**Task directions:** Put each line of the material below into a JSON list of strings, one string per line, skipping blank lines and leaving out the pictures.

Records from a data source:
○ ○ ○ ○ ○ ○ ○

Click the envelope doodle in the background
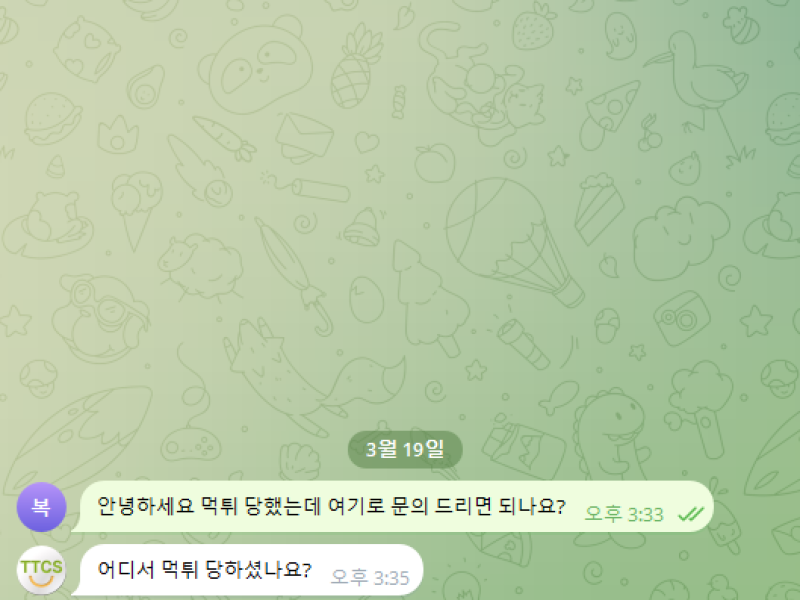The image size is (800, 600). 305,138
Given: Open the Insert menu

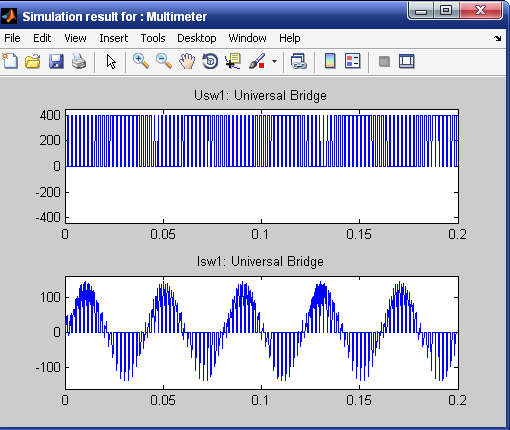Looking at the screenshot, I should 113,38.
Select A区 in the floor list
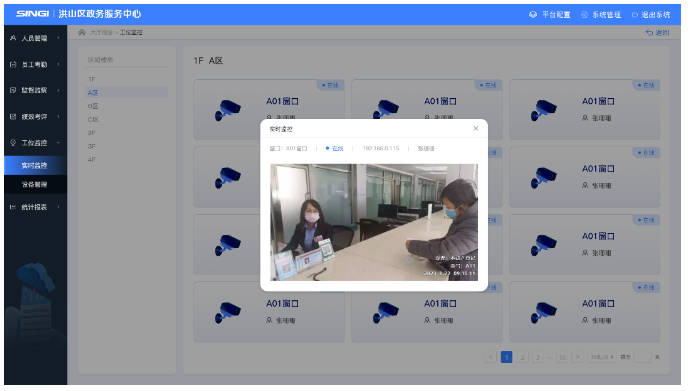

○ ○ ○ ○ ○ ○ ○

**The completed task:**
[
  "Click the envelope doodle in the background",
  "The image size is (800, 600). 305,138",
  "Given: Open the Insert menu",
  "Looking at the screenshot, I should 113,38.",
  "Select A区 in the floor list"
]